Ce n'est qu'une partie du nouveau dispositif tarifaire. Plus tôt en juillet, l'USTR a imposé un droit de douane distinct de 25 % sur certains produits du Brésil, à la suite d'une enquête au titre de l'article 301 sur le commerce numérique, les services de paiement électronique, les tarifs préférentiels, l'application de la lutte contre la corruption, la propriété intellectuelle, l'accès au marché de l'éthanol et la déforestation illégale.

Le 20 juillet, le président Donald Trump a utilisé l'article 338 de la loi tarifaire de 1930 pour imposer des droits de douane de 50 % sur les importations canadiennes couvertes, à compter du 19 août. Cette autorité vieille de près d'un siècle n'avait jamais été utilisée pour des droits de douane auparavant, ajoutant une incertitude juridique supplémentaire à un environnement commercial déjà fragile. La Maison-Blanche a également déclaré que ces droits s'appliqueront même si les marchandises sont admissibles en vertu de l'Accord États-Unis-Mexique-Canada (ACEUM). Une autre enquête au titre de l'article 301 sur la surcapacité structurelle et la production dans les secteurs manufacturiers, couvrant 16 économies, est toujours en cours.

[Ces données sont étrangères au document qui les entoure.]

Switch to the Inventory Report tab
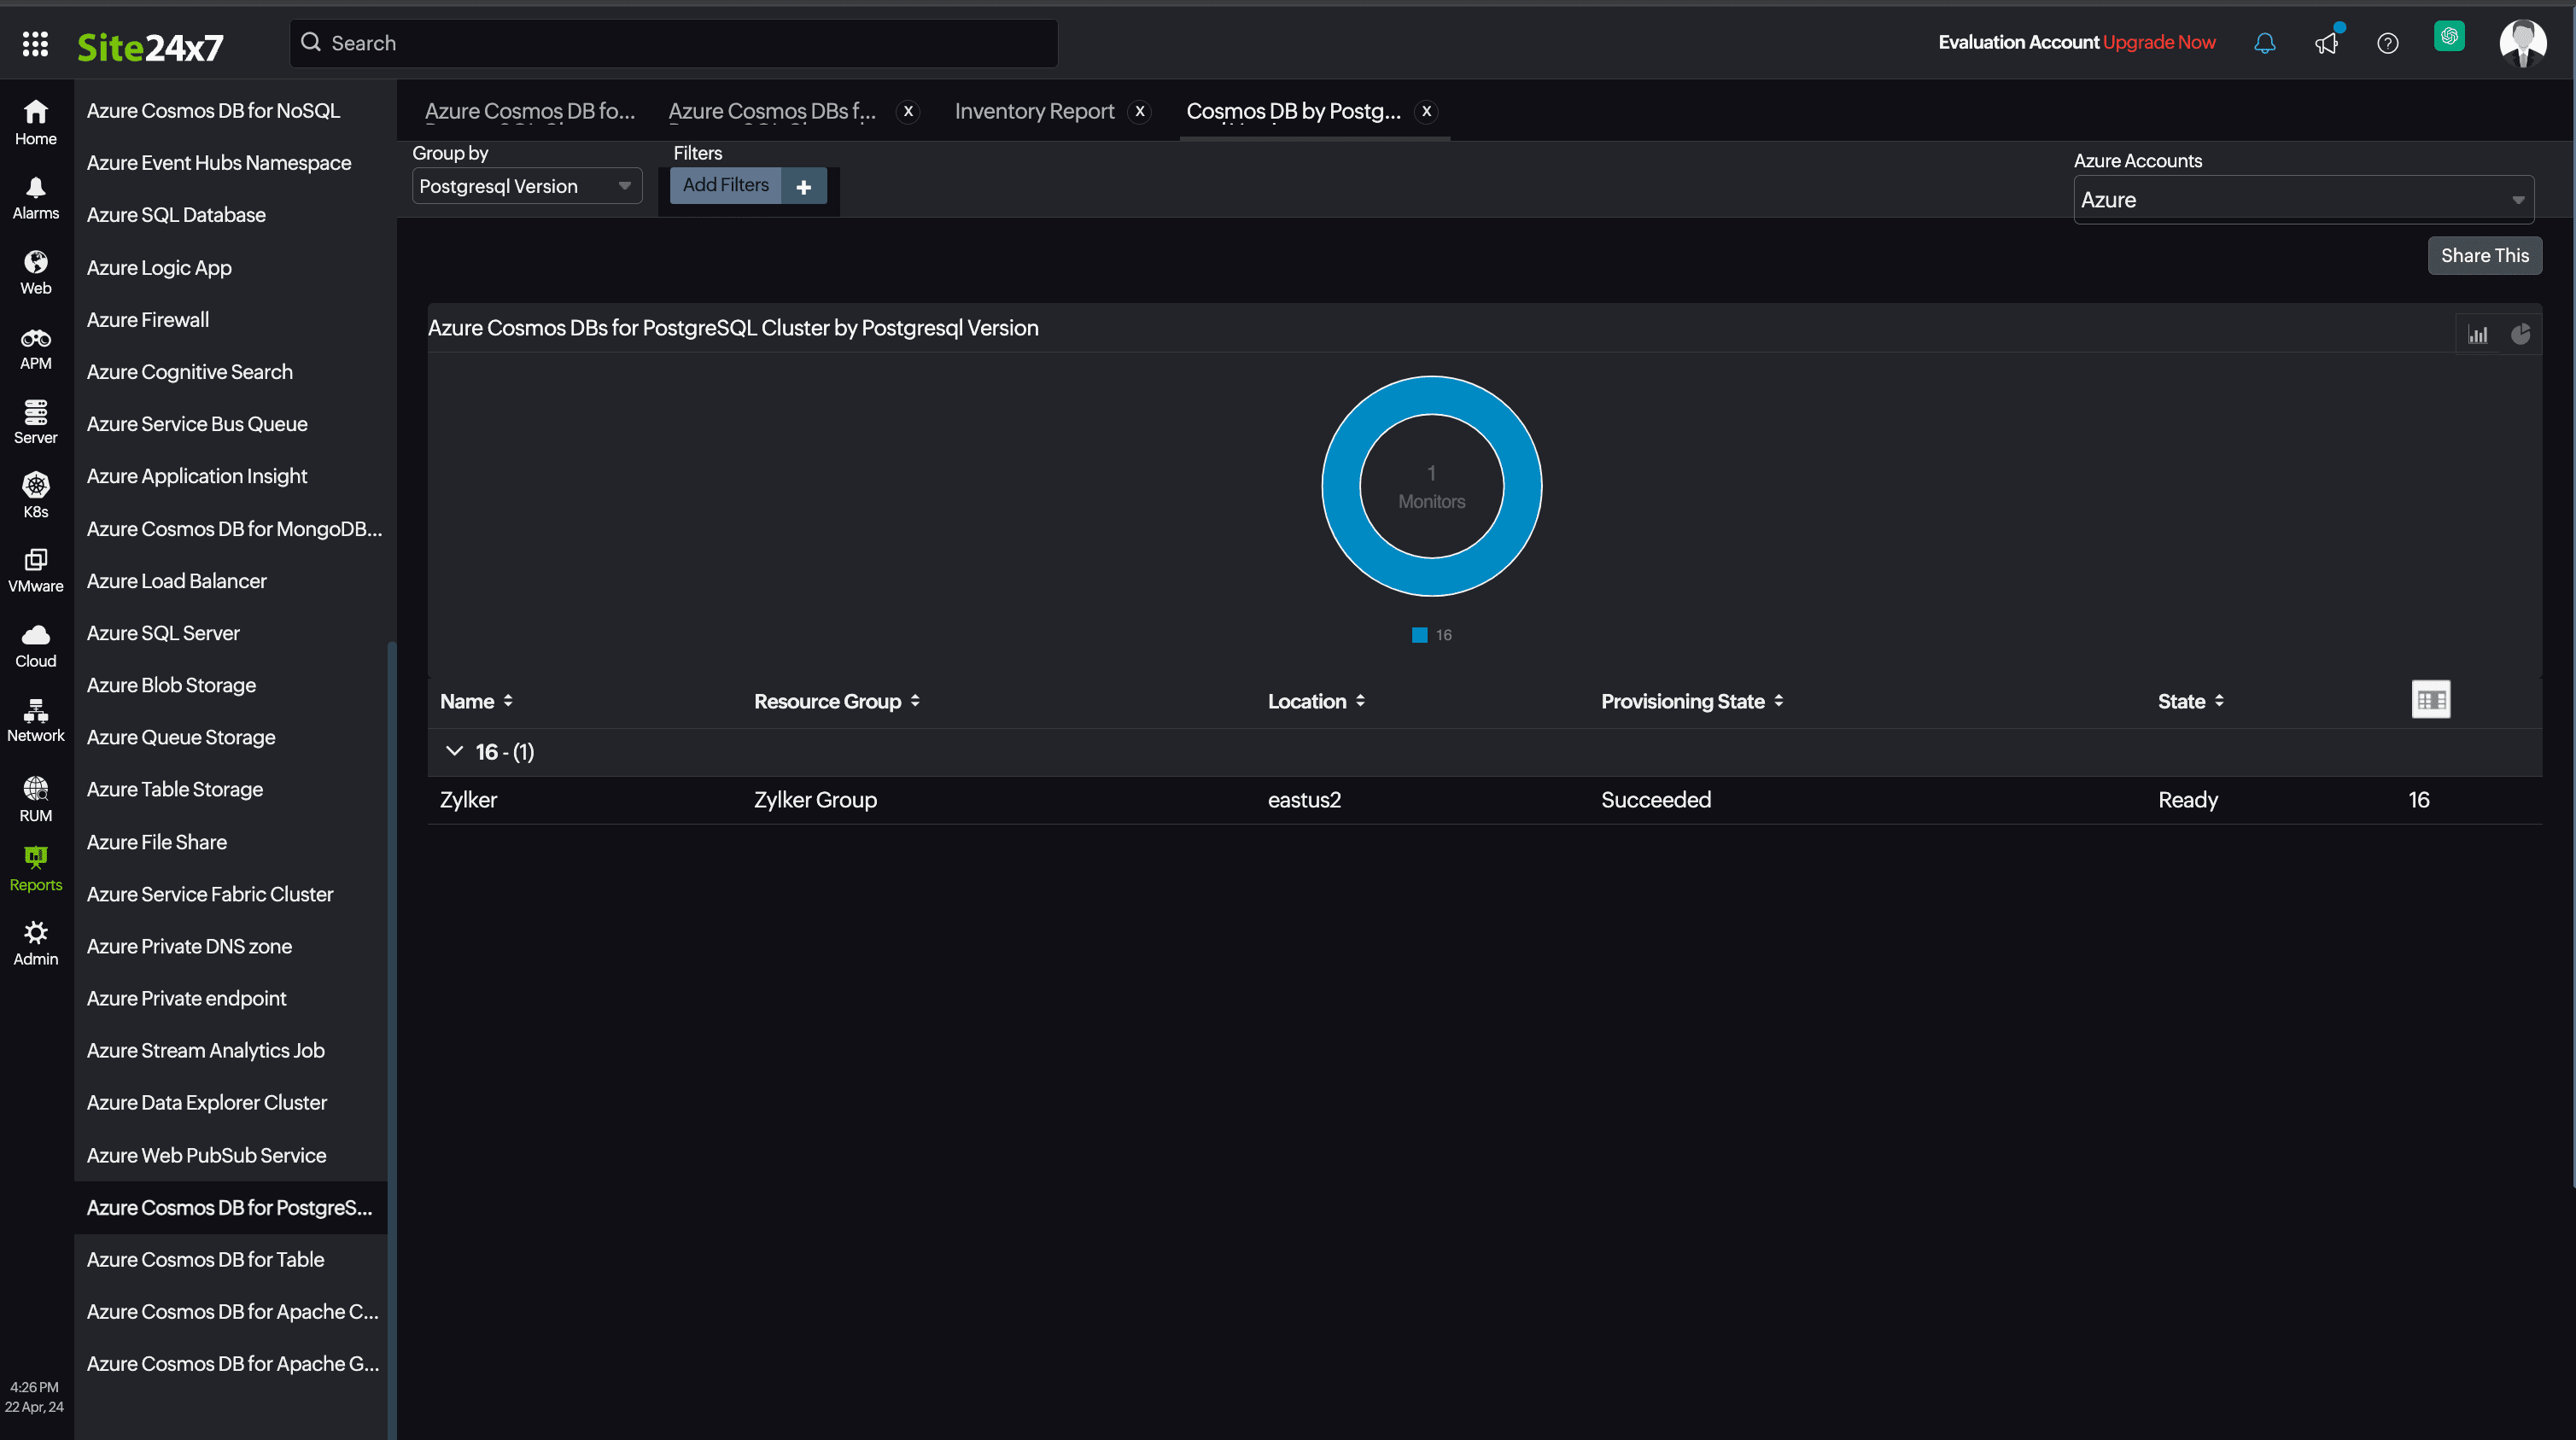2576x1440 pixels. (1034, 111)
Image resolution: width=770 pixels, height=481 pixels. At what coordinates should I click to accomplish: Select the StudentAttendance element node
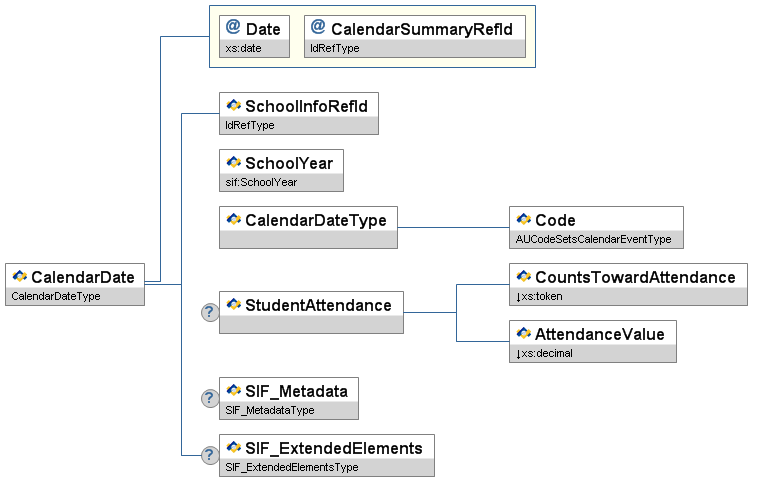(x=310, y=305)
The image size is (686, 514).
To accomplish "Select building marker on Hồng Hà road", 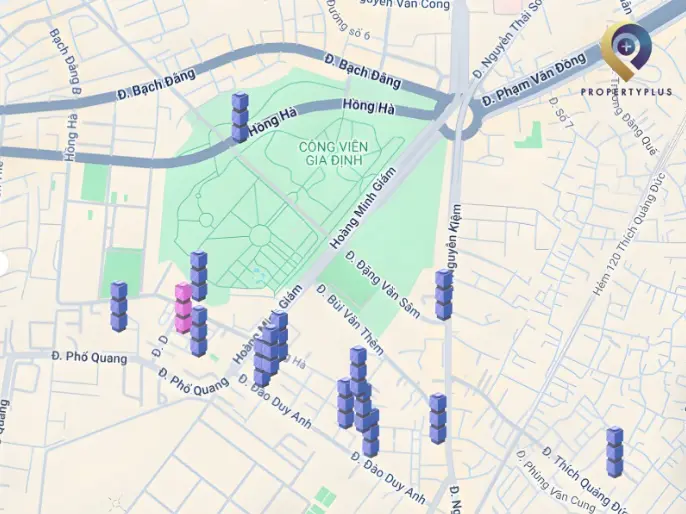I will tap(240, 117).
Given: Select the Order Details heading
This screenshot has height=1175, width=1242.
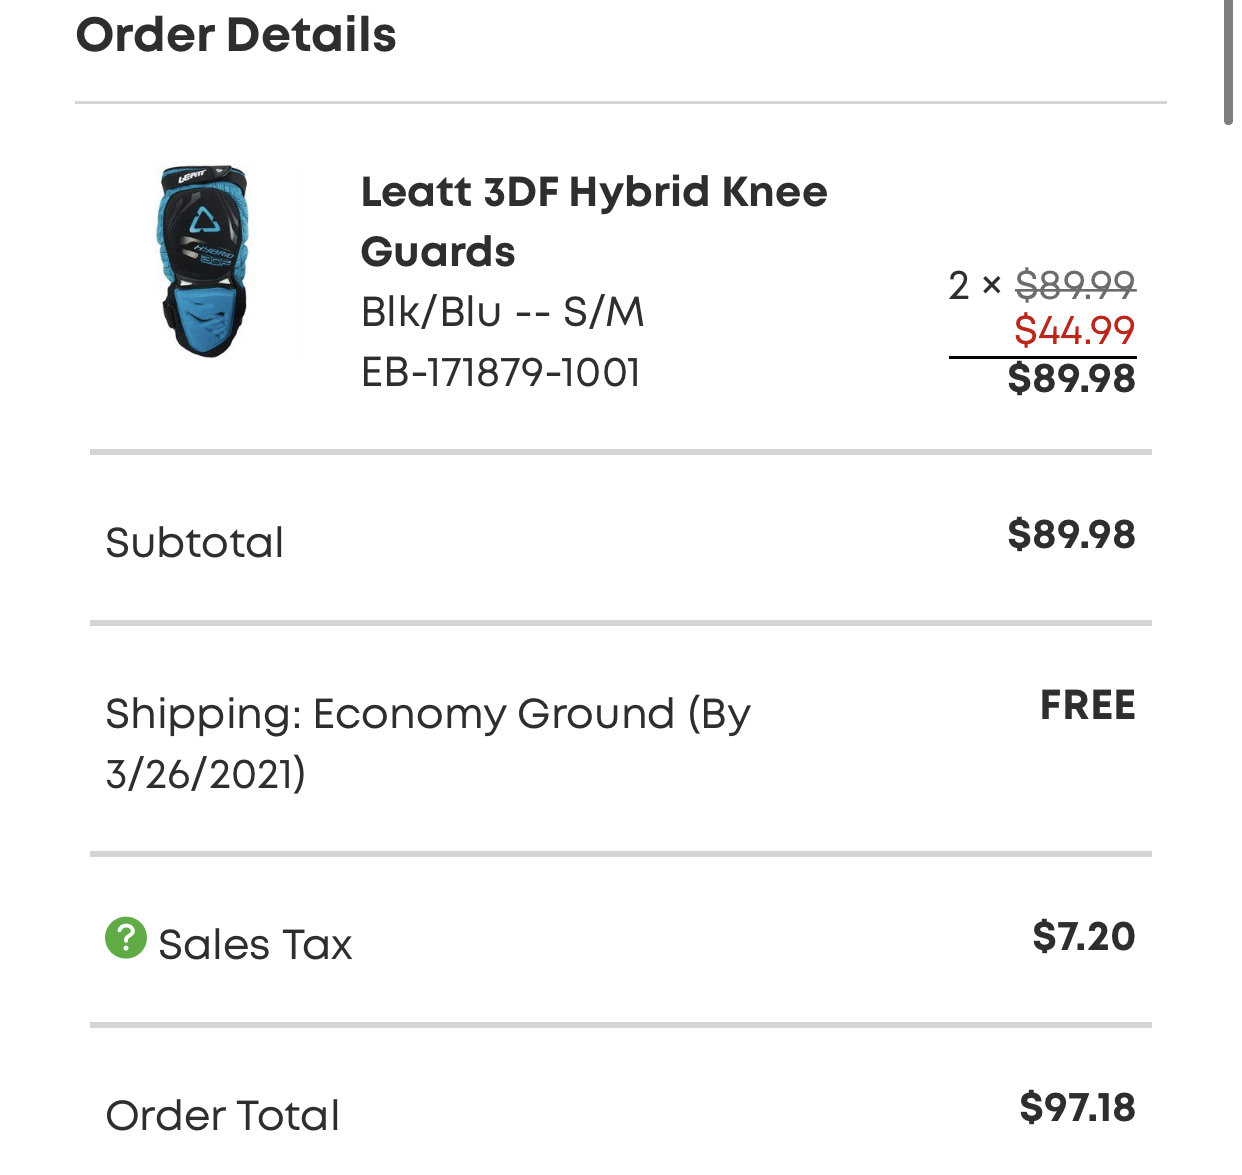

Pour la mode, ce n'est pas seulement un choc tarifaire—c'est un défi permanent en matière de conformité et d'approvisionnement. Les entreprises sont poussées à se diversifier loin de la Chine, à s'approvisionner plus près de chez elles, à renforcer la conformité en matière de travail forcé et à reconstruire leur résilience. En même temps, les pays qui pourraient aider à atteindre ces objectifs—comme le Brésil, le Canada, le Mexique, les fournisseurs de l'ACD-R, le Vietnam, l'Inde et d'autres—sont eux-mêmes confrontés à de nouvelles actions tarifaires ou à des menaces en ce sens.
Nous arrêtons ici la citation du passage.